By tracking quarterly 13F filings from hedge funds and other notable investors, we have been able to use the included information to develop investment strategies (we have found, for example, that the most popular small cap stocks among hedge funds generate an average excess return of 18 percentage points per year). Many investors also like to use 13Fs to see what well-known managers such as billionaire activist Carl Icahn have been up to over the previous quarter. Top picks from these big names can serve as useful sources of investment ideas for further research, and activists such as Icahn also often publicize their own ideas for increasing shareholder value. Icahn usually doesn’t make many moves over the course of a quarter, but when he does they are big. Here are two themes that we noticed when comparing his holdings as of the end of March to those reported in previous filings:
Herbalife Ltd. (NYSE:HLF). If anyone’s been living on another planet for the last six months, let’s sum up: billionaire Bill Ackman of Pershing Square (see Ackman’s stock picks) gave a presentation accusing Herbalife Ltd. (NYSE:HLF) of being a pyramid scheme, driving down the stock price. As it was recovering, Icahn criticized Ackman in the media, eventually dialing in to a CNBC interview with the hedge fund manager and engaging in a nasty fight. Since then Icahn has become a major shareholder in Herbalife (though he had apparently started buying before his confrontation with Ackman) and owned over 16 million shares at the end of March.
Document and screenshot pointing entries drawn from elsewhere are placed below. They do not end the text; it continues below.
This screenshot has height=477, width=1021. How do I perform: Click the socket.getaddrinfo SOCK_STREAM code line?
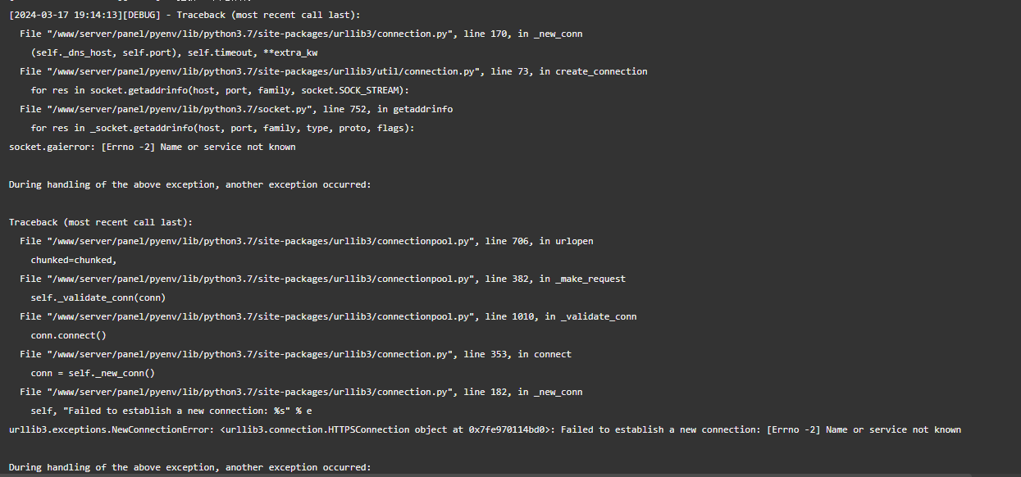tap(220, 90)
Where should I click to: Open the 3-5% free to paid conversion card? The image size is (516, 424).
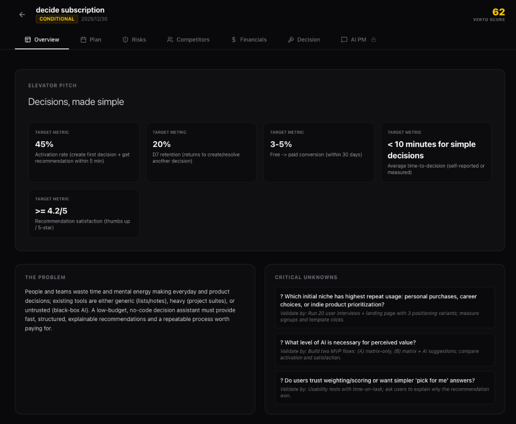pyautogui.click(x=318, y=152)
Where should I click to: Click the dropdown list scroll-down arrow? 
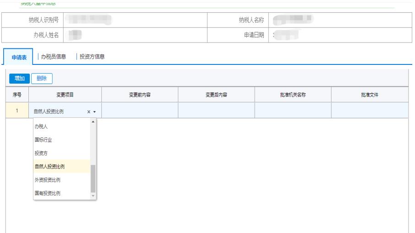click(93, 196)
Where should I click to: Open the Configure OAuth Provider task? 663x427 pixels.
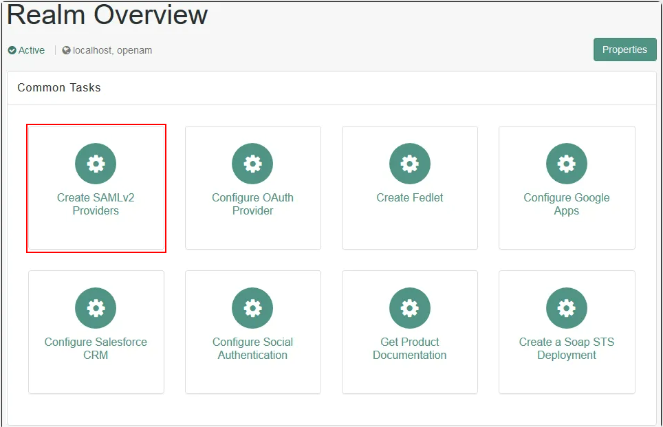click(252, 187)
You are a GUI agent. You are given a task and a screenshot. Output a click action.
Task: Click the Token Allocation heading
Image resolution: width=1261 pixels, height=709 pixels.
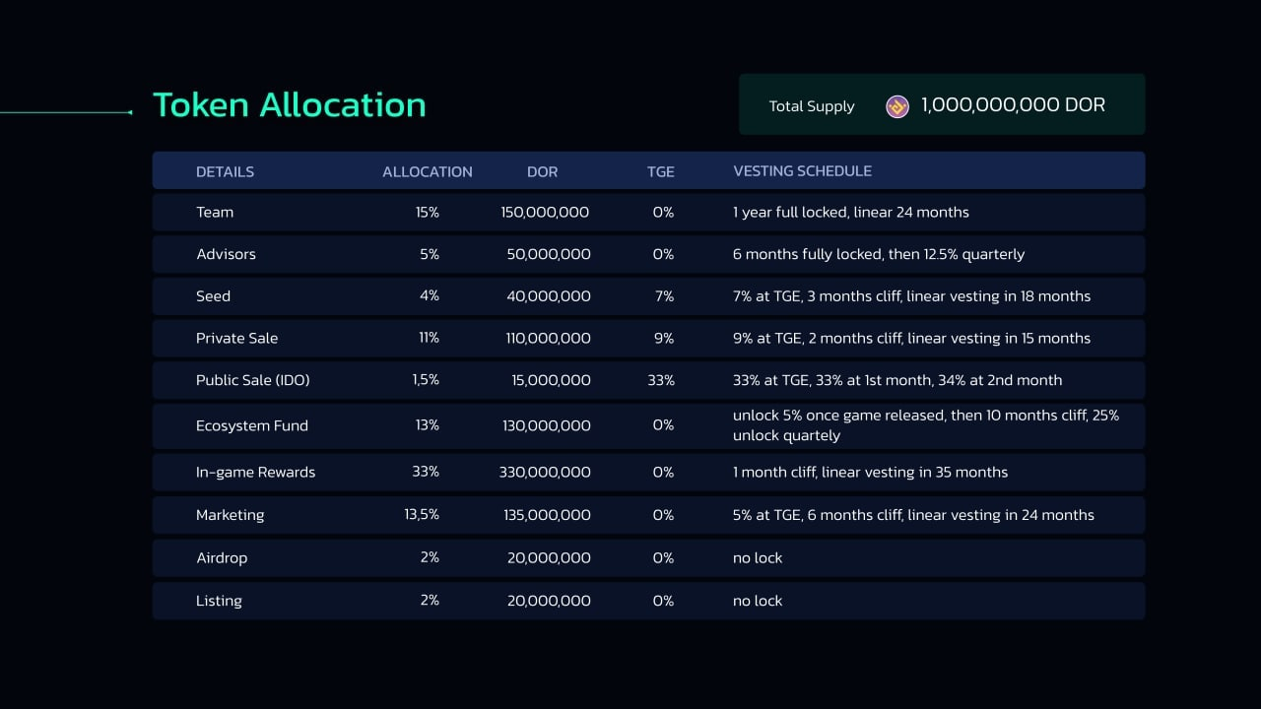pyautogui.click(x=289, y=105)
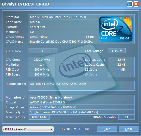This screenshot has height=136, width=141.
Task: Click the Socket 479 platform field
Action: (x=63, y=27)
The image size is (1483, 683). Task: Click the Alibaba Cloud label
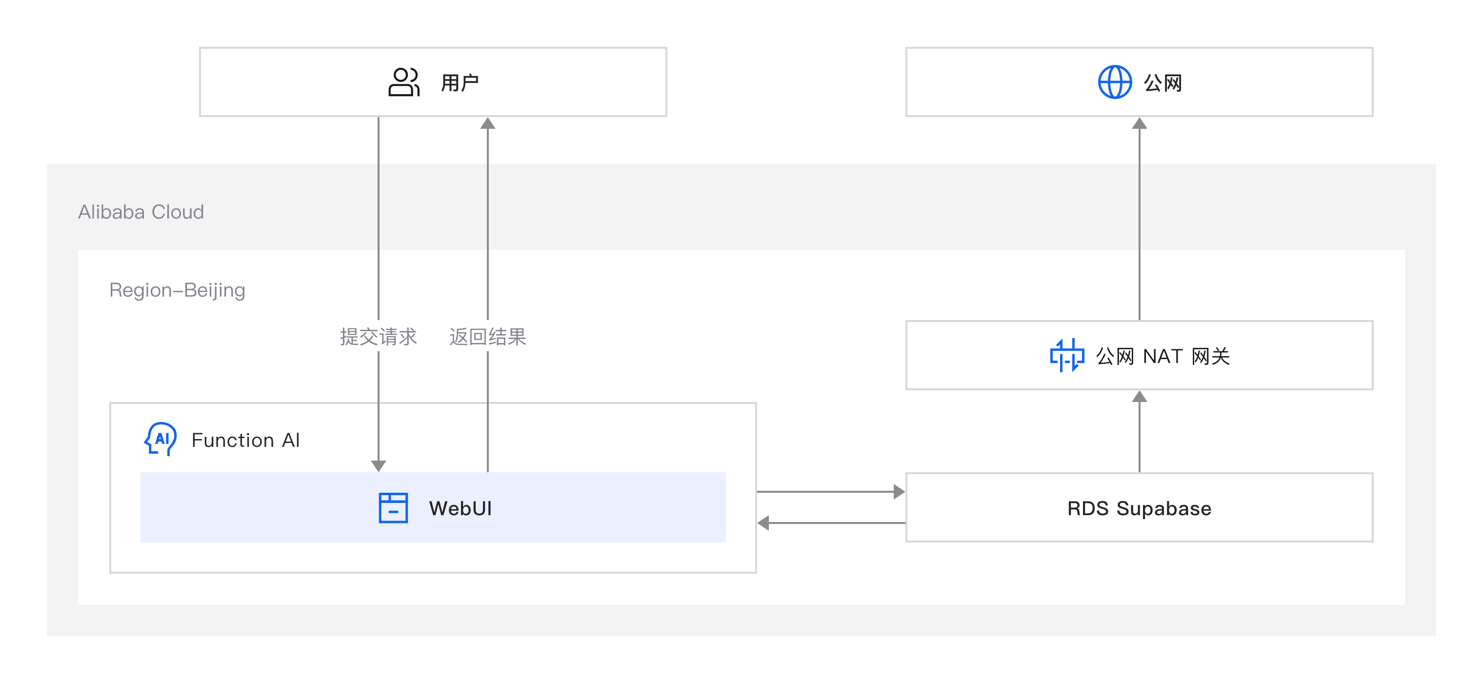click(x=141, y=212)
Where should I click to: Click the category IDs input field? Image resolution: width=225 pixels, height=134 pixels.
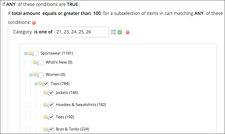(x=82, y=32)
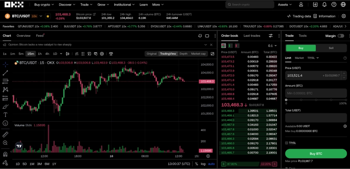Click the amount percentage slider at 100%
The image size is (350, 169).
(346, 100)
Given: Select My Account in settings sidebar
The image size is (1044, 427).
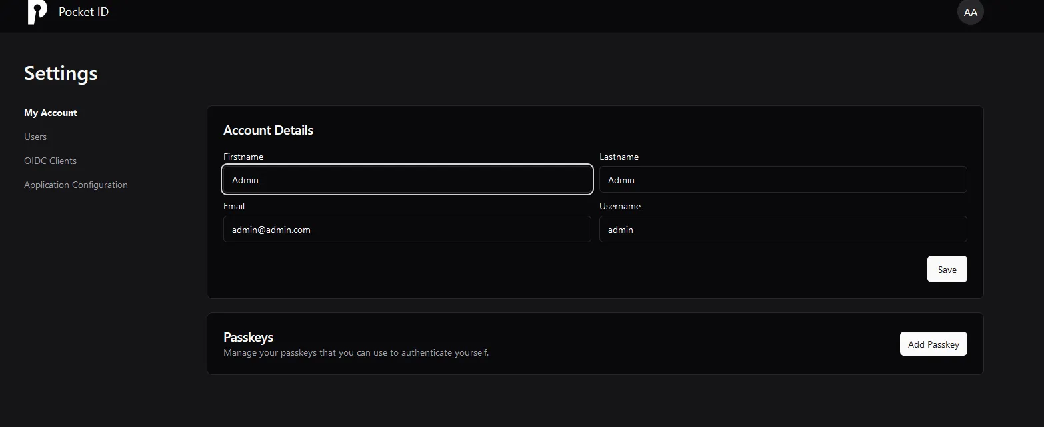Looking at the screenshot, I should [51, 113].
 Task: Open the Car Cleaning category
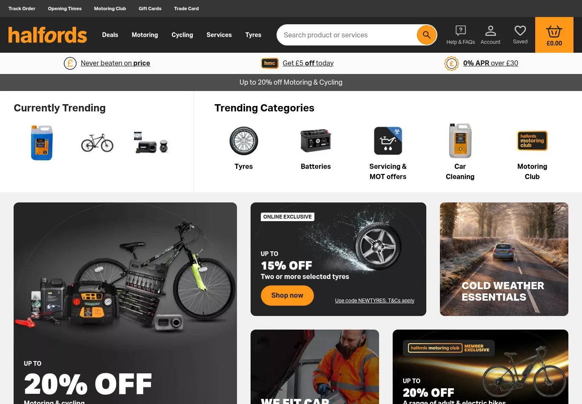[460, 171]
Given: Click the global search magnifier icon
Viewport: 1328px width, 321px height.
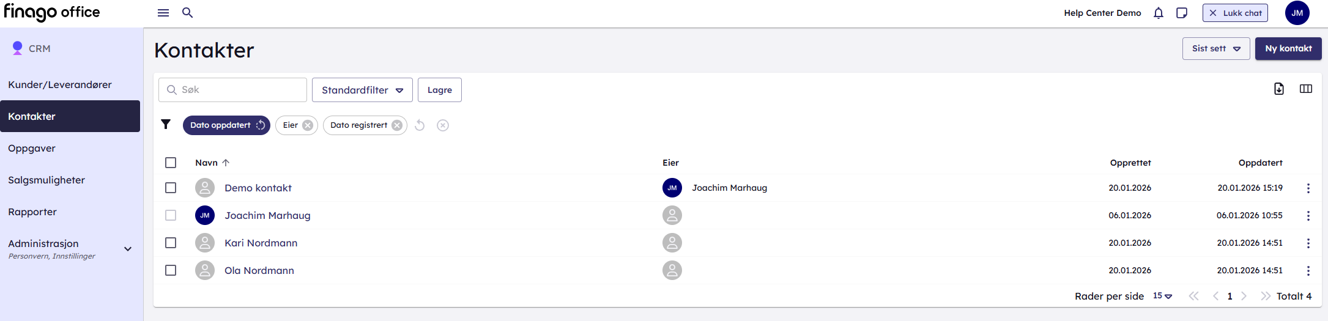Looking at the screenshot, I should [x=188, y=13].
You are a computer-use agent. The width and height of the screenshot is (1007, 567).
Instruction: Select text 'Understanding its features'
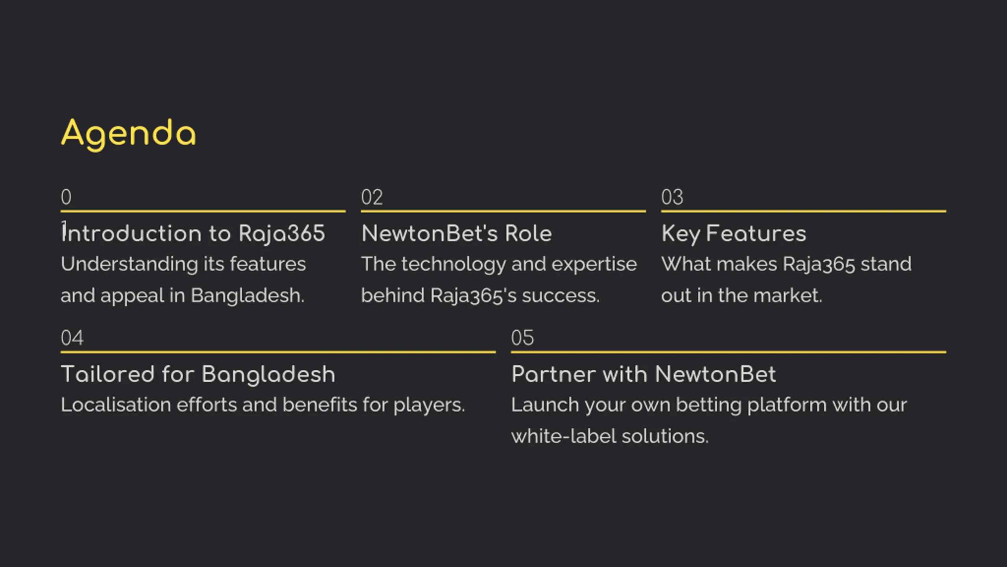(x=183, y=264)
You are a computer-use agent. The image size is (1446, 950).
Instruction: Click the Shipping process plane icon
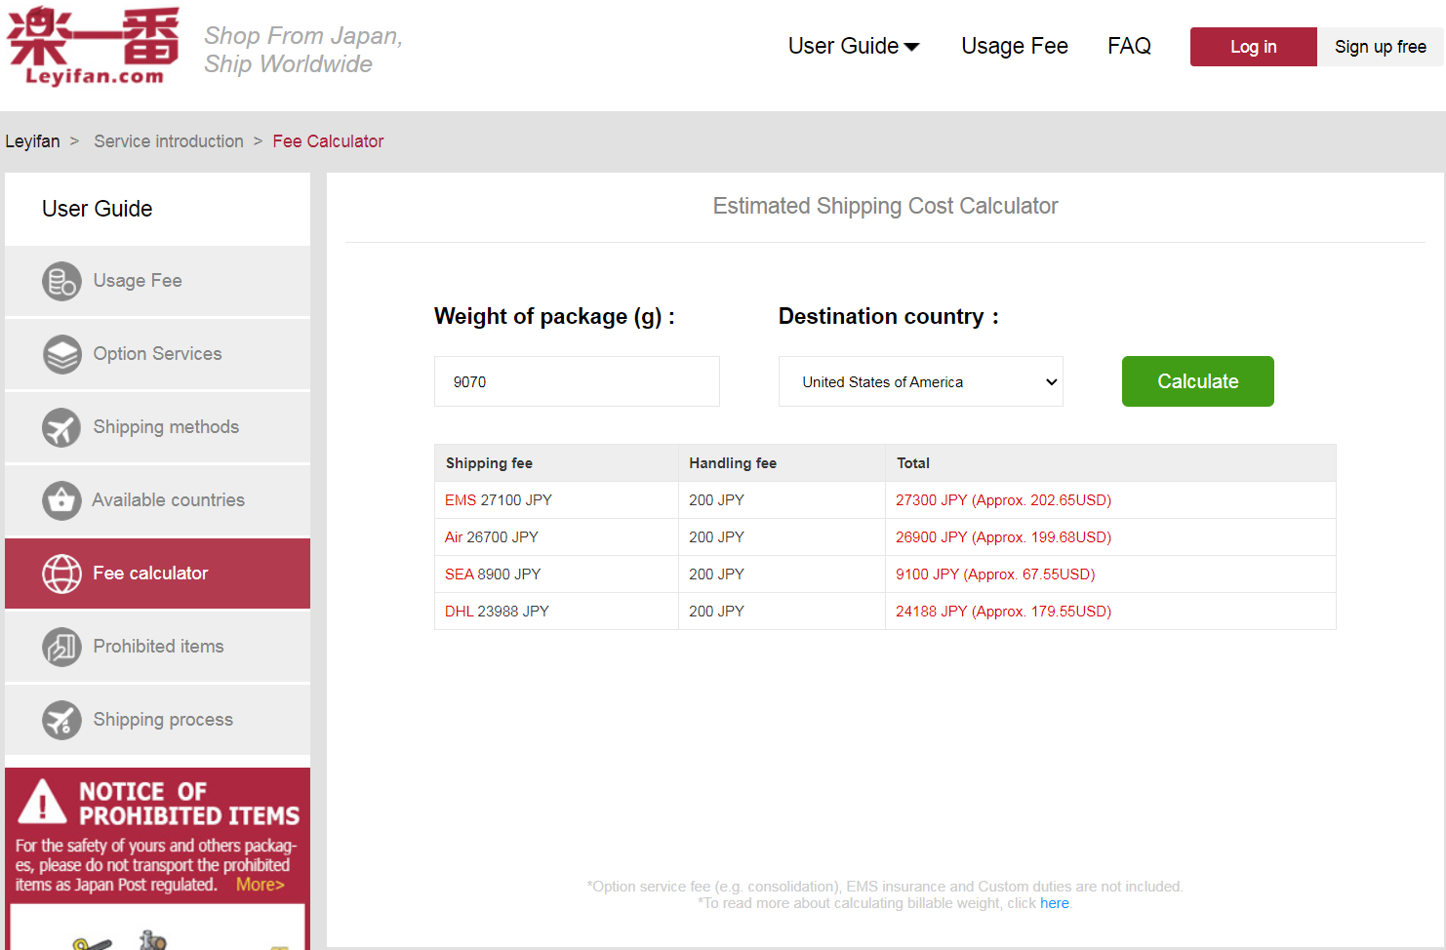61,720
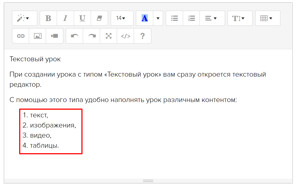Toggle bold formatting
The width and height of the screenshot is (296, 186).
48,18
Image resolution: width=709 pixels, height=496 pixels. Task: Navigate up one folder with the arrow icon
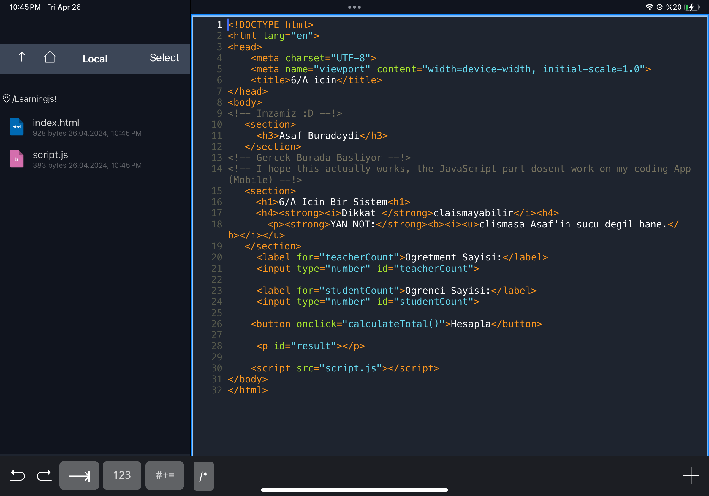(22, 57)
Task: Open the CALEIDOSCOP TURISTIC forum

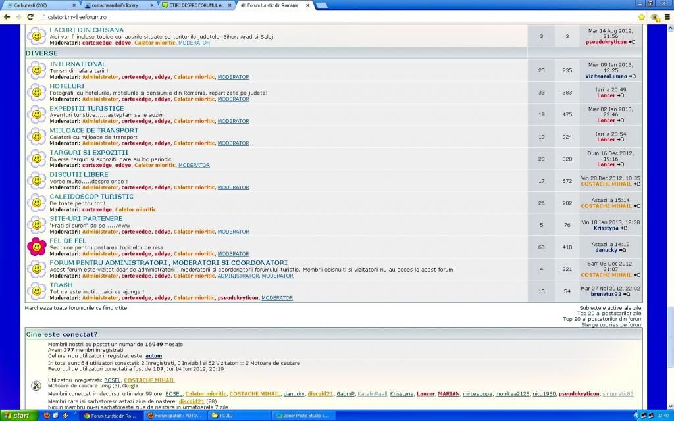Action: click(x=91, y=197)
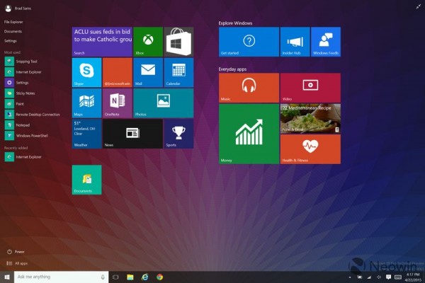Image resolution: width=425 pixels, height=283 pixels.
Task: Open the Food & Drink recipe tile
Action: (x=310, y=118)
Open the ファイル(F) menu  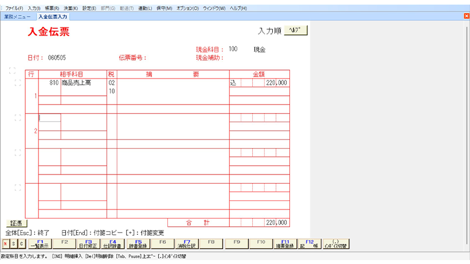point(14,9)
He has suggested that he may try to take the multilevel marketer of health and fitness products private at a premium. Now Herbalife Ltd. (NYSE:HLF) is almost exactly at where it was before Ackman’s short call.
Currently Ackman has a number of followers who consider the business overvalued, with 48% of the float held short. While we’re skeptical that Icahn could find the debt he’d need to take Herbalife Ltd. (NYSE:HLF) private, considering the regulatory risks, the company has been increasing its earnings over the last year (net income was up 10% last quarter compared to the first quarter of 2012) and a conventional value analysis might actually conclude that it is cheap given the trailing P/E of 10.
Energy. Icahn has also been a bit unfriendly with his moves at Transocean LTD (NYSE:RIG), a $20 billion market cap offshore driller where Icahn has taken a 5% stake (with over 20 million shares in his portfolio at the end of Q1). He has been pushing the company to pay out a higher dividend to shareholders, and also wants to place some of his own nominees on the company’s Board of Directors as a reaction to what he sees as poor decisions that management has made over the years. Transocean LTD (NYSE:RIG) trades at 9 times consensus earnings for 2014, as analysts expect the company to significantly increase earnings per share between now and then (the same is true for many other offshore drillers). Billionaire Leon Cooperman’s Omega Advisors had owned 3.1 million shares at the end of December (find Cooperman’s favorite stocks).